Some of these longform, calming ambiences could be compared to the Yule Log, first broadcast in 1966 as a way to fill dead air on New York’s WPIX. The original three-hour recording of a roaring fire, accompanied by a playlist of classic Christmas carols, was a hit with local families; all they had to do was turn on the TV to liven up their homes with a festive atmosphere. For all the comfort of the family hearth, though, now you can travel seemingly anywhere for ten hours; you can drive in the rain, visit a synthetic-looking beach, or launch into space. So even if audio drives a piece’s concept—ten hours of the Jeopardy! theme (classic or 2008), or the THX sound effect—the promise of temporarily dropping out of one’s own surroundings might explain why the phenomenon thrives on YouTube.
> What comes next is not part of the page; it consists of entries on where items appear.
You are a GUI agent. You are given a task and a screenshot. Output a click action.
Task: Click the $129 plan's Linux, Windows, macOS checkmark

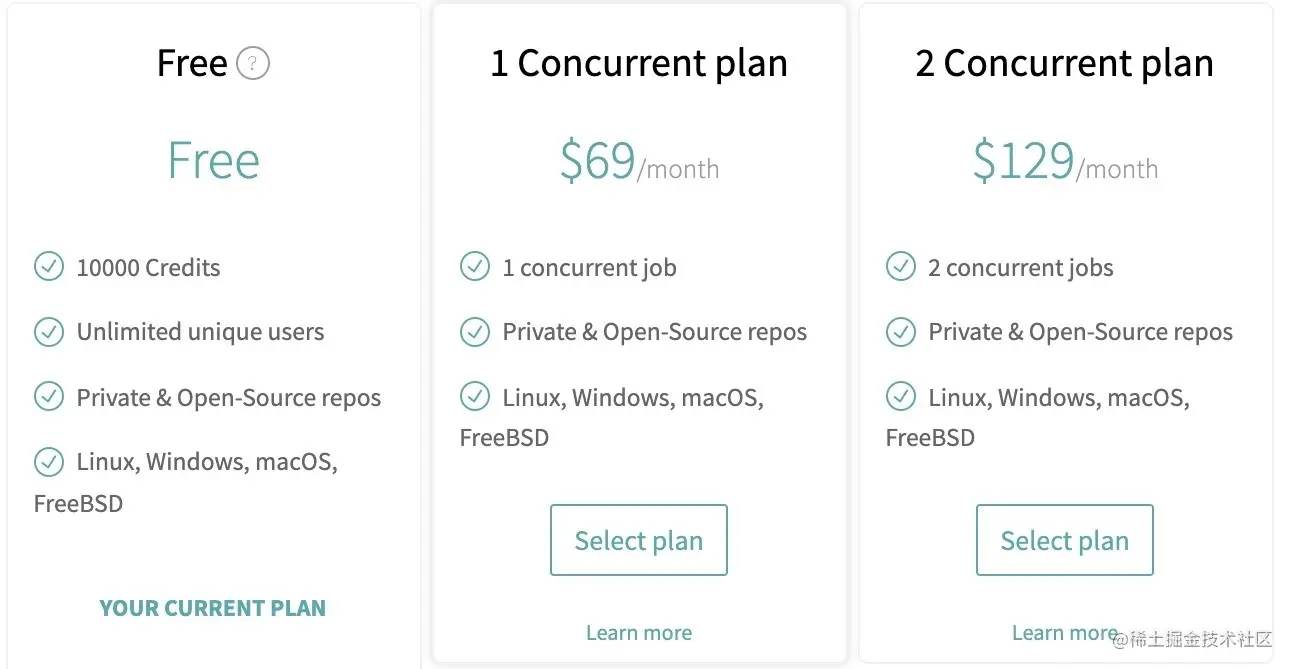(x=901, y=397)
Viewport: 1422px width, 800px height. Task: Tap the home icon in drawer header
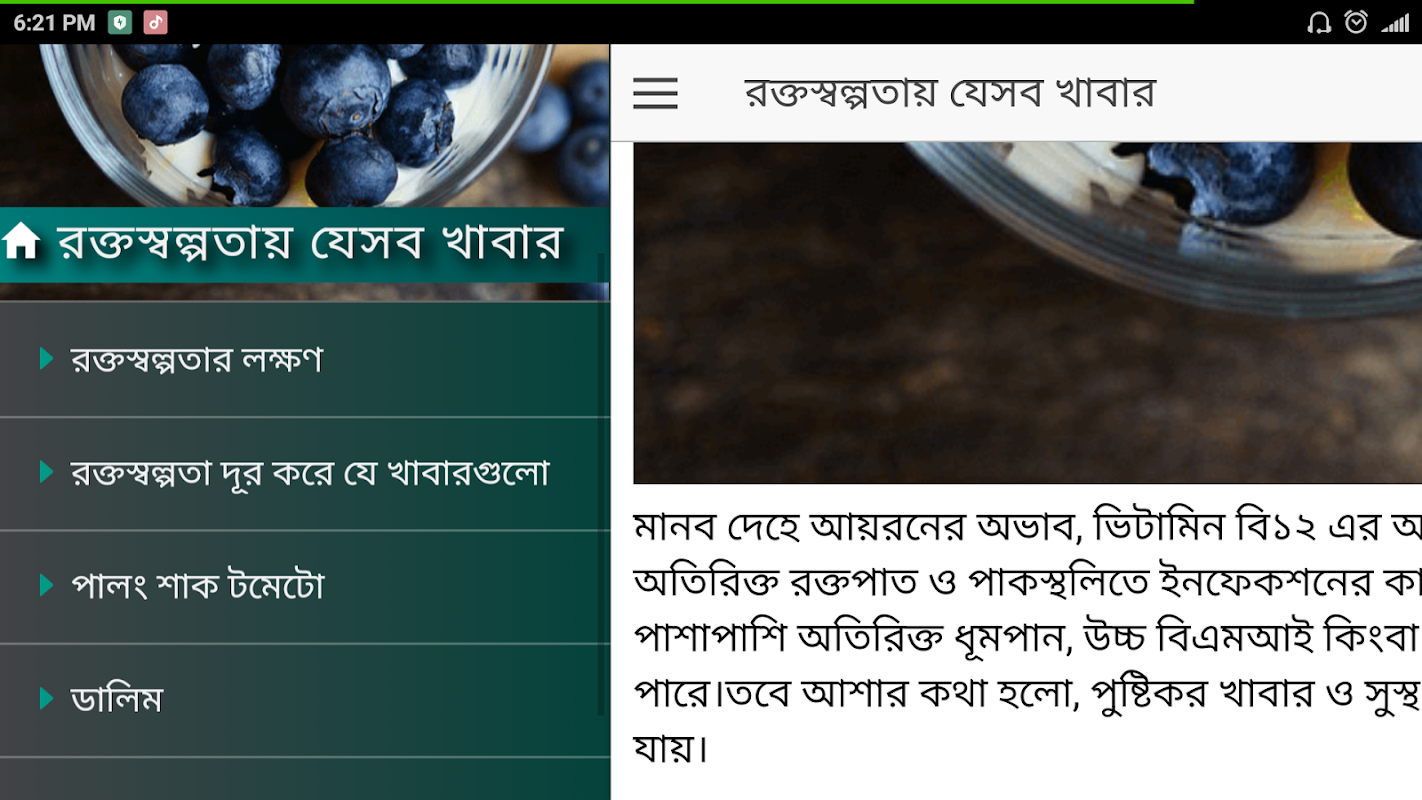coord(21,241)
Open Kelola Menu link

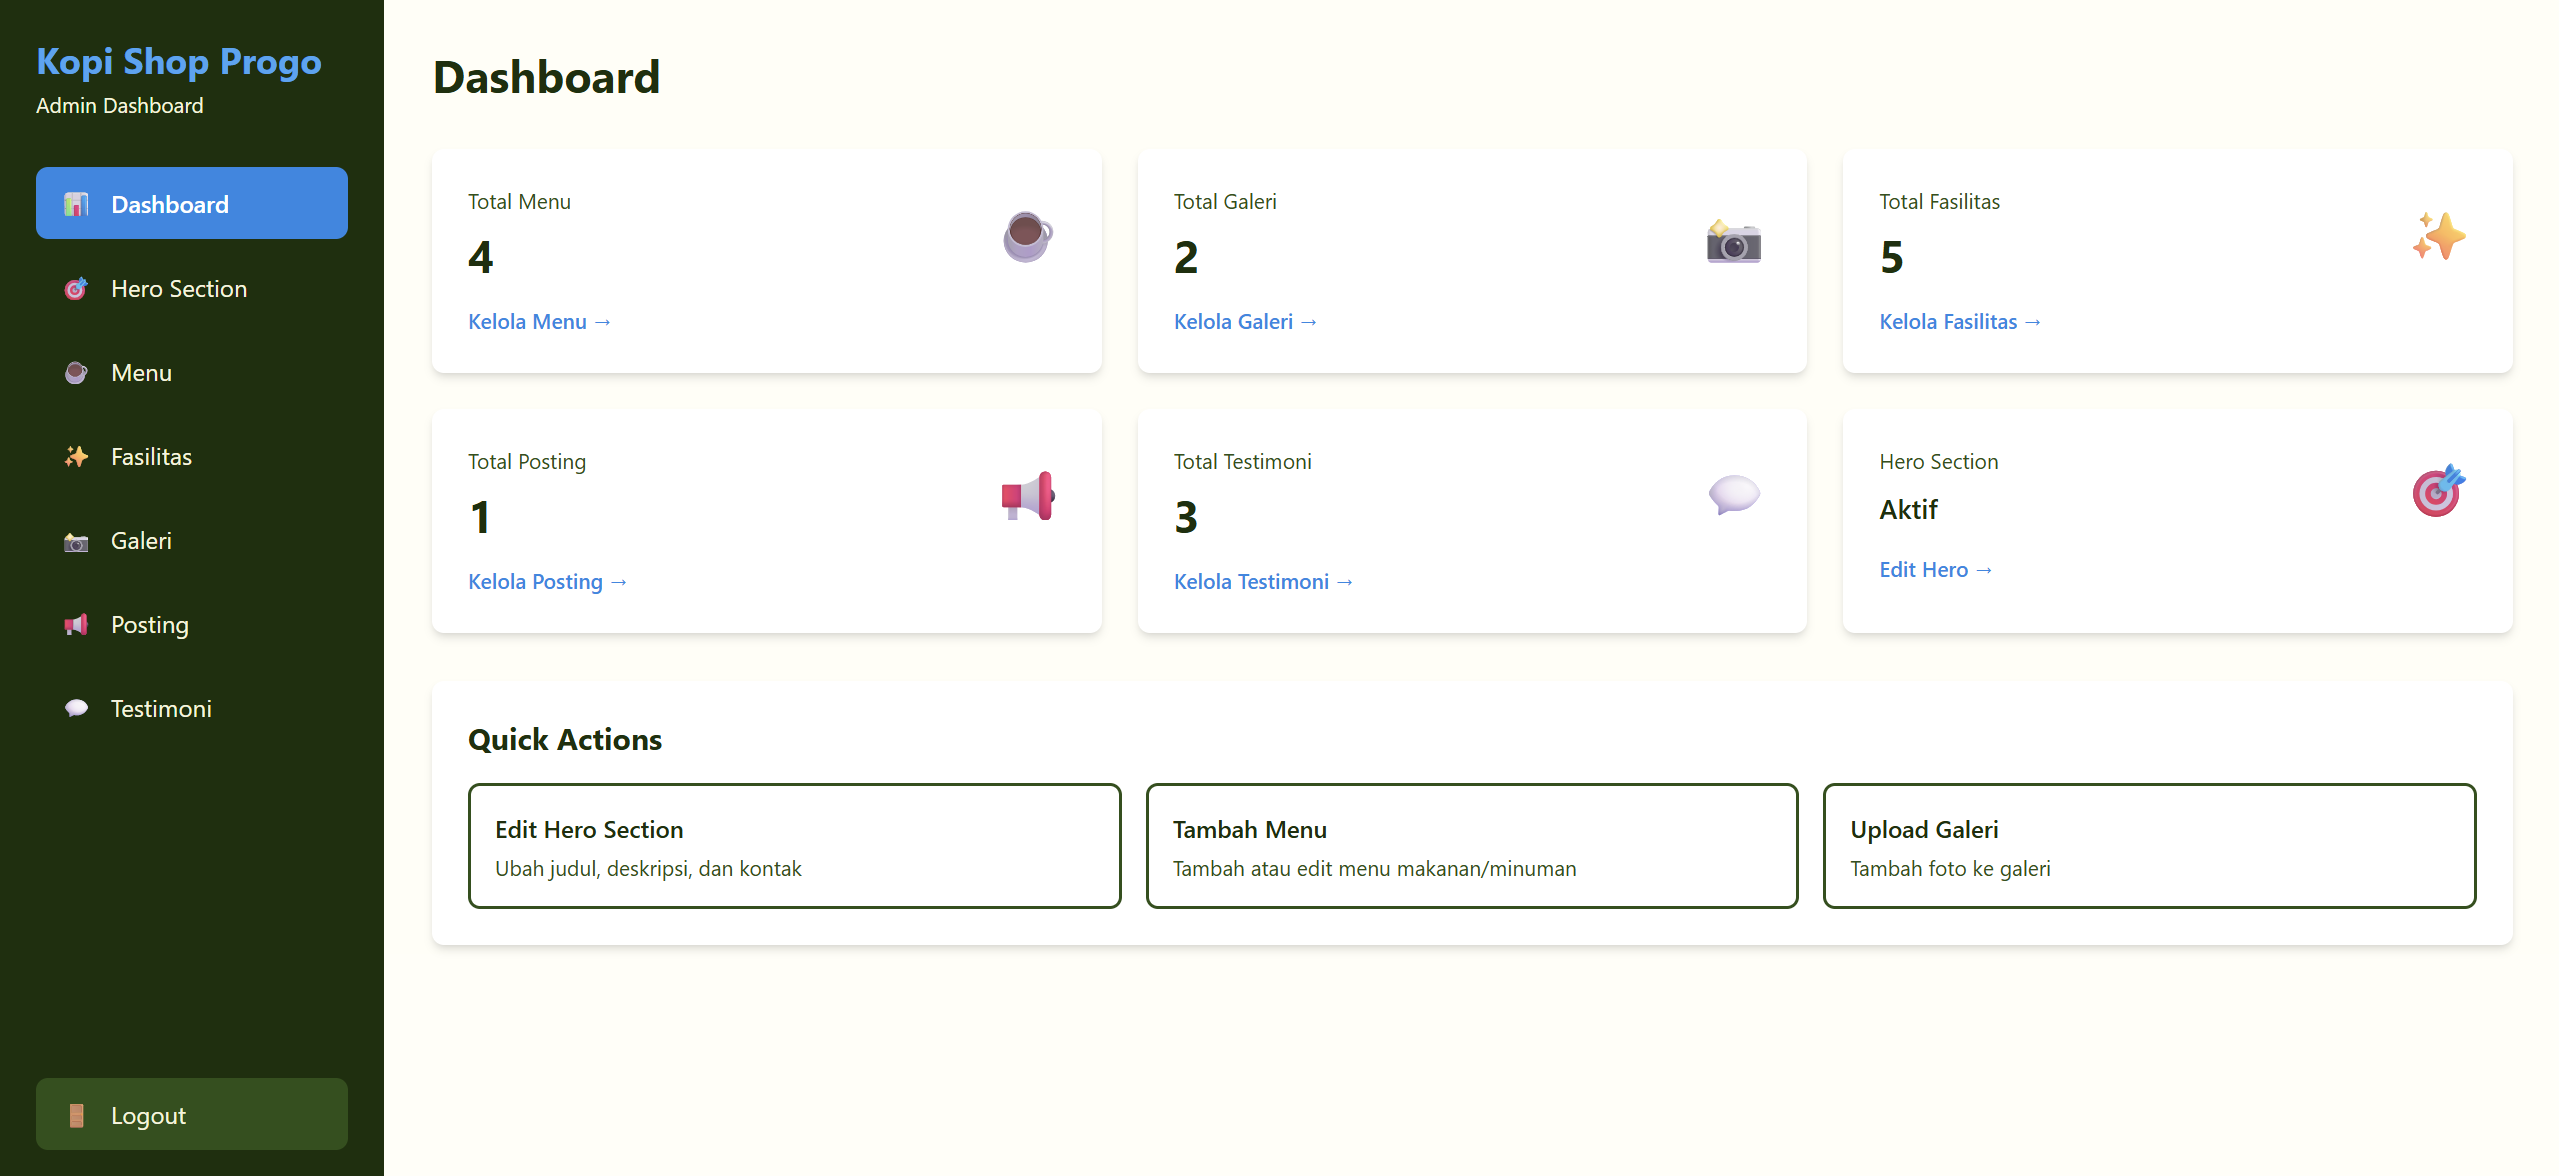539,321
To that end, there’s an overt three-dimensionality to some recent examples, like Chuck E. Cheese dancing in an unnervingly nondescript, 360-degree white cube to a two-second synth loop. (If you’re curious, uploader Chicken Man reports that this 40 GB file took two days to render and export.) The videos teeter on a bizarre line: seriously entertaining the idea of “watching” them is part of the conceptual gag, yet even a static visual totalizes some sort of trance.

Nauman

Whether a ten-hour video plays on a second tab like muzak, or zones you out longer than you’d like to admit, it seems bigger than any possible engagement with it. Bruce Nauman, speaking about his seven-channel video installation Mapping the Studio I (Fat Chance John Cage) (2001)—a five-hour, surveillance-style feed of different corners of his studio where he’d spotted mice—explained that he “wanted the feeling that the piece was just there, almost like an object, ongoing, being itself.” The YouTube phenomenon spins off of this solidity: by quieting the expectation of any conclusion or conventional “incident,” it simply invites a mental surrender. That idea might seem flippant, or coldly utilitarian, or like too much credit altogether, but when the right video matches with a receptive viewer, it can induce a therapeutic suspension like high-concept hypnosis. Maybe the joke was on me, but when I found myself phasing in and out of a one-hour loop of the blood-pressure-halving Fishing with John theme, I was jarred when it came to a sudden stop—sixty minutes was far too easy to wrap my head around.